How ICB recovers big losses in final quarter
Turnaround was primarily due to capital gains, dividend income
The Investment Corporation of Bangladesh (ICB), a state-owned entity primarily responsible for stock investments, made a significant comeback, ending the year in the green by recovering its previous losses that occurred in the nine months of 2023-24.
In the first nine months, the ICB faced a loss of Tk267 crore, primarily due to lower capital gains.

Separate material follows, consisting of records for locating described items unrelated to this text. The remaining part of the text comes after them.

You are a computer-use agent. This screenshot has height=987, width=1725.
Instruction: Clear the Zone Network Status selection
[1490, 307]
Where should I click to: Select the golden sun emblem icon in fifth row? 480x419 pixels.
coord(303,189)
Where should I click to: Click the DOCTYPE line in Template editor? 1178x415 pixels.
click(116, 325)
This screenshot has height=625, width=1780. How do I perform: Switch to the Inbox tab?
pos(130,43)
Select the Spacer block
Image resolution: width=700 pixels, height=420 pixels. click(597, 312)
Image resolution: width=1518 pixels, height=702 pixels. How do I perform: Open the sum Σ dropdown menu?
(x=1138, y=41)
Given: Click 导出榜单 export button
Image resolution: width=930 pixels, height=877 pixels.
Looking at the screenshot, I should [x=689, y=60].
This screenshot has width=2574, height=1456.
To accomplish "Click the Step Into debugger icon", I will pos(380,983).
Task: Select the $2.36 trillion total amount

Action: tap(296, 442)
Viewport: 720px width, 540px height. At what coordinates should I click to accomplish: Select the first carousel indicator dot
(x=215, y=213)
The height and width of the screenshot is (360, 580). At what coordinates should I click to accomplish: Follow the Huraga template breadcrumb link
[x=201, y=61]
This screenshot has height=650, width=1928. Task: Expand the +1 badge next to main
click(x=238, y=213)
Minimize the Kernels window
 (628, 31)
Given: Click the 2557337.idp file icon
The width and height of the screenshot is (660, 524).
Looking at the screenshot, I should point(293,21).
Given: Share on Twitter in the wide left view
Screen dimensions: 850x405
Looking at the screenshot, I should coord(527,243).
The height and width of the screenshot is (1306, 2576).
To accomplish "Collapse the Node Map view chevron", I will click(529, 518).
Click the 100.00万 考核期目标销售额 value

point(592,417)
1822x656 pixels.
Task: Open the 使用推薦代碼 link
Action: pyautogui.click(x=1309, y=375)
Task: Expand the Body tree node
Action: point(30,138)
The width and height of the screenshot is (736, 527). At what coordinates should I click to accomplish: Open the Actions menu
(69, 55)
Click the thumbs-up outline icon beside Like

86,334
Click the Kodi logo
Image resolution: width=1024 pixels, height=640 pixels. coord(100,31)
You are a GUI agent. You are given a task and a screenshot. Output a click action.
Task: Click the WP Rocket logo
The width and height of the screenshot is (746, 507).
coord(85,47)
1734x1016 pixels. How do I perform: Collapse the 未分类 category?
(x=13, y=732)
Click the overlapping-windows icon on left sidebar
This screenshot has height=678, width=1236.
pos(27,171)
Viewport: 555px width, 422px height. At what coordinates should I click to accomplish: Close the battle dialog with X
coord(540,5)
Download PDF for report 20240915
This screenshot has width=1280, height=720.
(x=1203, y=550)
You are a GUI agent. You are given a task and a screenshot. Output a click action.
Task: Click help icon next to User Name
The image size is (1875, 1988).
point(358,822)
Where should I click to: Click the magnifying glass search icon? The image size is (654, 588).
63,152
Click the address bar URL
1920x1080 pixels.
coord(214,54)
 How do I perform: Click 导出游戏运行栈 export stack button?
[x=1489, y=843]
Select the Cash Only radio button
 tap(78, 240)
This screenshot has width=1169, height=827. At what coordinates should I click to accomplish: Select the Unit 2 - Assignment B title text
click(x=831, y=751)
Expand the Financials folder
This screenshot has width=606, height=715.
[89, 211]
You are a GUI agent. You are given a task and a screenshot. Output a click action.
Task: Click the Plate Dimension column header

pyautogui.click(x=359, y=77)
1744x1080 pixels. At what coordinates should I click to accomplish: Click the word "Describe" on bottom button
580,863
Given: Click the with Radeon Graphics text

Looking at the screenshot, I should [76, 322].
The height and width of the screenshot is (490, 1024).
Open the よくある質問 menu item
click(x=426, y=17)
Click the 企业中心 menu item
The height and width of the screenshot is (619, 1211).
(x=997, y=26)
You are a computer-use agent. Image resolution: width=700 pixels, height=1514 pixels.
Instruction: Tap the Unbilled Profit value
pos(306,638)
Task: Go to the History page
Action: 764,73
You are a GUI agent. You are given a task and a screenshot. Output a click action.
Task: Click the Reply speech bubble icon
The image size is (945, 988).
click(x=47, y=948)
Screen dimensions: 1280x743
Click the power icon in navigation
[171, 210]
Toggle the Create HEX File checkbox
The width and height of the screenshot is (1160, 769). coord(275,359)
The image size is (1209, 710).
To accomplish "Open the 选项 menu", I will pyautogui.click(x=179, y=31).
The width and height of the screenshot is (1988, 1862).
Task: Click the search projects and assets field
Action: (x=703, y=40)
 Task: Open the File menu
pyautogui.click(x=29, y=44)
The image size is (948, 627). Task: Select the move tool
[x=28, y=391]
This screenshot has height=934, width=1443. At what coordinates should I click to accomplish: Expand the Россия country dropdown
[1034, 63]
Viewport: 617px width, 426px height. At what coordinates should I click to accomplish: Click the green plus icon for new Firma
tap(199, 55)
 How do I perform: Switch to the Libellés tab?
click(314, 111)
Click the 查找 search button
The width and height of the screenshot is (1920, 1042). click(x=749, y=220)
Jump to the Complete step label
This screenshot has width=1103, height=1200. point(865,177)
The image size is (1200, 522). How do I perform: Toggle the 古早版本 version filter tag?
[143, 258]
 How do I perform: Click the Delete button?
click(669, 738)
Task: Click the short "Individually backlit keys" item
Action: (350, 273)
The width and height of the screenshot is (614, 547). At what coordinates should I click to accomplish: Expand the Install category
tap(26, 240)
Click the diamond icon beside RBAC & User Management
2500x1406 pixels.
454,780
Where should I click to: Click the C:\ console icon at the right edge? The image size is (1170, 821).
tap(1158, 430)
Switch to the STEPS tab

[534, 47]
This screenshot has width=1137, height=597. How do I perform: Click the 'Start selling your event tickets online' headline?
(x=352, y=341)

However, despite this setback, the corporation posted a profit of Tk32.28 crore for the entire FY24.
However, Corporation's consolidated profit for FY24 is 58% lower compared to the previous fiscal year.
This turnaround was primarily due to capital gains and dividend income, largely from multinational companies, and lower provisioning against loans, according to ICB officials.
As the profit for FY24 was nearly half of what it achieved in the previous fiscal year, it recommended a lower dividend of 2% cash dividends for its shareholders.
Its previous data showed that it had made a profit of Tk77.58 crore in FY23 and it distributed a 2.5% cash and 2.5% stock dividends to its shareholders.
On Sunday, ICB's board of directors meeting approved the annual financials and dividend for FY24.
In the first nine months of FY24, ICB's earnings per share (EPS) was negative at Tk3.08. At the end of 30 June 2024, its EPS stood at Tk0.38, which was Tk0.89 in FY23.
An official, wishing anonymity, told The Business Standard, "In the final quarter during the April to June 2024, ICB posted significant come back riding on capital gains, and dividend income as well as lower provisioning against its project loans."
He added, "Owing to the floor price, the corporation fell into crisis as it was not able to sell shares for the purpose of capital gains. As the floor price was removed, the corporation was able to sell shares. That is why, in the final quarter, it managed to make a good profit that helped it stay green."
ICB floor price woes
ICB, one of the biggest institutional investors in the capital market, has been struggling for years owing to its bad investment choice in the listed companies as well as its junk stocks, and fixed deposits in the weak non-bank financial institutions.
Later, imposition of the floor price to prevent the free fall of indices by the Bangladesh Securities and Exchange Commission (BSEC), it faced another blow as the corporation was not able to sell shares from its holdings.
Floor price is the lowest limit of a stock that cannot go below the limit.
When the Ukraine War started in February 2022, the stock market faced a downturn trend amid huge shares owing to fear of uncertainty for the economy and businesses.
Then, the regulator, on 28 July that year, repeated the same floor price restriction. Previously for the first time in 2020, the BSEC imposed floor price.
Nearly one and half months later in January this year, the stock market regulator withdrew the floor price from the stocks except 35 companies.
State guarantee for Tk3,000cr loan
In the first week of November, the ICB secured a state guarantee for a Tk3,000 crore loan aimed at boosting its financial base and investments in the capital market.
The government support, in the form of a loan guarantee, is intended to revitalise the institution and stimulate market activity.
The Financial Institutions Division of the Ministry of Finance sent a letter to the ICB regarding the state guarantee for the loan from the Bangladesh Bank.
The letter instructs the ICB to submit the necessary documents to complete the paperwork for securing the guarantee and obtaining the loan.
If the funds are deposited to the ICB, with the funds a portion of the term deposits will be repaid, and the remainder will be invested in the capital market. By repaying some of these term deposits, the interest payment burden will be reduced, thereby increasing ICB's financial strength.
According to the annual report for FY23, the ICB had Tk8,877 crore in term deposits from the general public, banks, non-bank financial institutions (NBFIs), and other institutions.
A recent jump in interest rates has pushed the repayment pressure on the institution.
Banks and NBFIs account for Tk5,322 crore of the term deposits, while Tk3,546 crore is from other institutions.